John gave me a steady look. “I am of a very jealous disposition, Penninah,” he said drily.
Such a mingling of feelings raged in my heart just then that I was almost distracted. However little a woman may care for a man, she cannot be unaffected when she learns he loves her strongly enough to be shaken from his ordinary courses for her sake. I was deeply angry with John, sorry for him because I could not love him and yet exasperated with him for ever thinking I could do so, grateful to him for his kindness to my father; I respected him for his honesty and goodness and at the same time detested him for having these qualities which Francis lacked. I was angry with Francis, to whose light delays and deceptions all this trouble was attributable, yet full of a searing love for him. In a kind of despairing impotence between the two of them I stood before John in silence, my breath coming unevenly; and in a moment he gave me a short clumsy bow, and left me.

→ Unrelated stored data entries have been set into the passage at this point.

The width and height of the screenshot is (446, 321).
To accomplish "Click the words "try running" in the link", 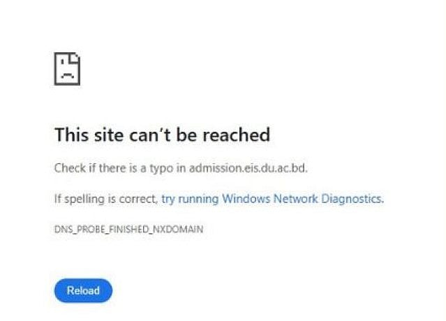I will (x=190, y=199).
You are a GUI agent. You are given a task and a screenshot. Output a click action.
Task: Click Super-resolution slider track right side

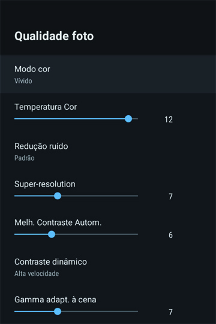pyautogui.click(x=100, y=196)
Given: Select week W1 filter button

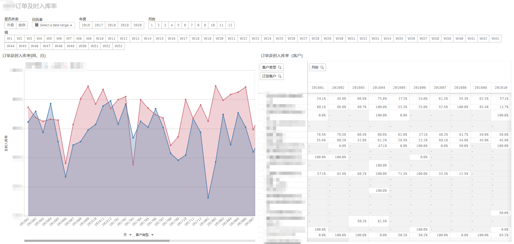Looking at the screenshot, I should coord(10,39).
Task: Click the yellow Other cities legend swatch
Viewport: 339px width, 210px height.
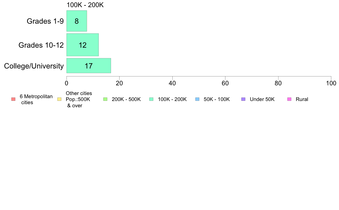Action: [x=59, y=99]
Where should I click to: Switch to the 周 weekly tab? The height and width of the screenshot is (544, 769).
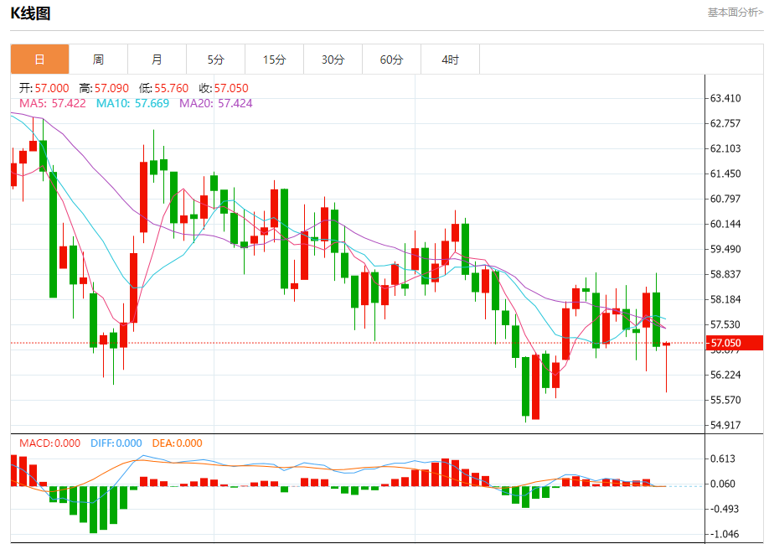98,60
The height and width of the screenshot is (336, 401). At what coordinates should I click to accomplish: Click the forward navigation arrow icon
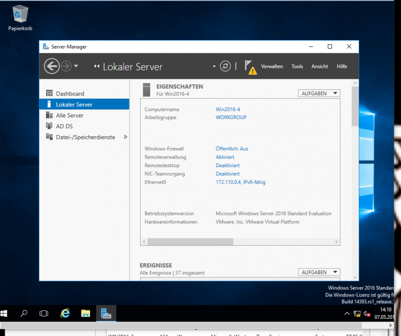tap(66, 66)
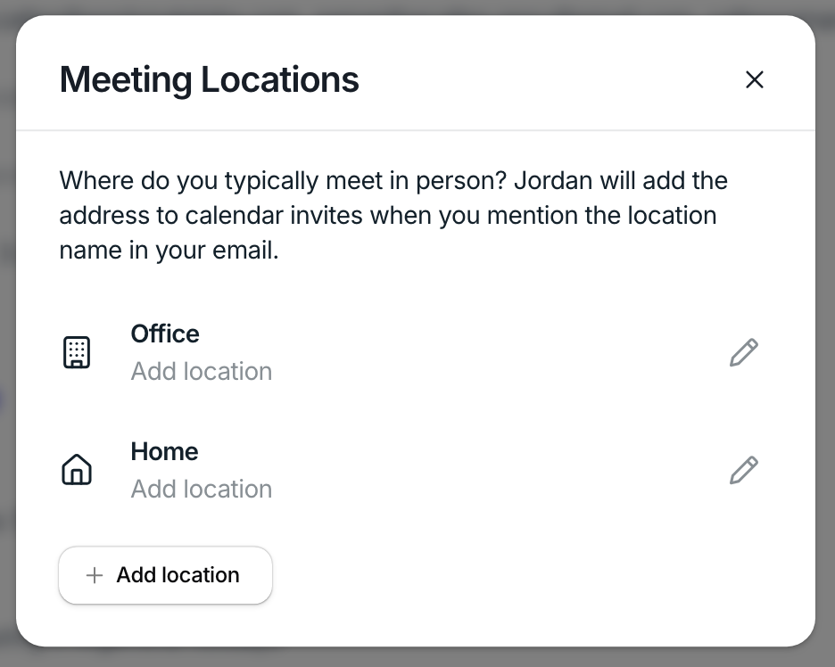Screen dimensions: 835x667
Task: Click Add location placeholder under Home
Action: click(x=202, y=490)
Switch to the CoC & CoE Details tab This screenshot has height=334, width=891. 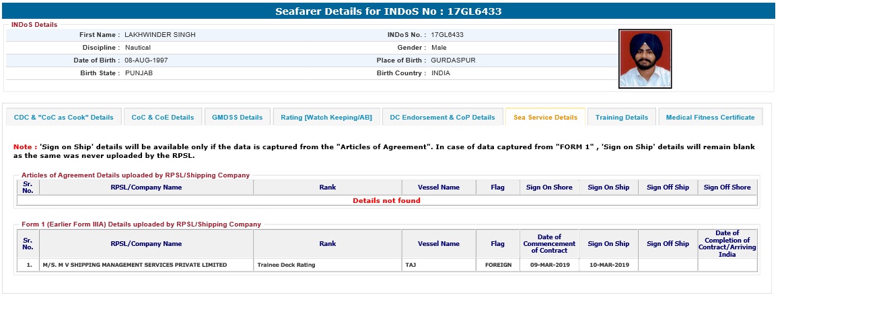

All that week I waited for Francis. I had to suffer some scoldings from Will and some coolness from the neighbours, on the subject of the unseemly disturbance at our house on Lord’s Day, but I took it all very quietly, for indeed I scarcely heard it; I was waiting for Francis. Every minute, every hour, I waited for him. Every footfall I heard in Fairgap I thought might be his; every horse’s hoof might herald his coming. At every sound which came near our door I broke off from my work about the house, sweeping or sewing, and raised my head, and listened, waiting. The footfall approached, I smiled with hope—then it passed, dying away in the distance, and I returned to my broom or my needle. On Thursday, I made sure Francis would come, and fondly tricked myself into believing he would bring Mr. Ferrand with him. In the afternoon my father roused himself and went down to the Cross. David was at school, Sarah was baking in the kitchen, so I was alone. I sat myself down at my tapestry frame and tried to occupy myself with it. After a while I could bear it no longer; I rose and paced the room, gazing at the door every time I turned. Francis did not come. Then sick with longing I went to the door jamb and leaned against it, listening and waiting, and stayed thus, silent and motionless, while the fire sank and the autumn day waned. Now it was dusk, and the men began to come home from Market; their footsteps approached, my heart leaped; then a door opened up the street, a woman’s voice was raised in welcome—she had her man safe home, but I had not mine. I seemed to live a hundred years as I leaned thus against the door, listening and waiting. Then David ran in, rosy from the cold, and then Will came with my father, and the Market was over and hope for that day was done. Then I hoped for Francis on Friday, and then on Saturday; and then I rose happily on Lord’s Day, making sure to see him at church, but he was not there. I felt a slight bitterness rise in my heart at this; if Sarah’s faithful Denton were to absent himself from morning service, he would be haled before the magistrates and fined, but Francis Ferrand of Holroyd Hall could stay away as he chose, with impunity. It was not fair.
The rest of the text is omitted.